(Stored data)
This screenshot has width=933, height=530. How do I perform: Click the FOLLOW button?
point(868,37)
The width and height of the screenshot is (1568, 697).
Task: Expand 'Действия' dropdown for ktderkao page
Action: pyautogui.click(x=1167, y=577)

**Work to complete**
Would you transcribe the records above exactly, leaving nothing out?

**Your solution**
This screenshot has width=933, height=530. How do I perform: Click the FOLLOW button?
point(868,37)
The width and height of the screenshot is (1568, 697).
Task: Expand 'Действия' dropdown for ktderkao page
Action: pyautogui.click(x=1167, y=577)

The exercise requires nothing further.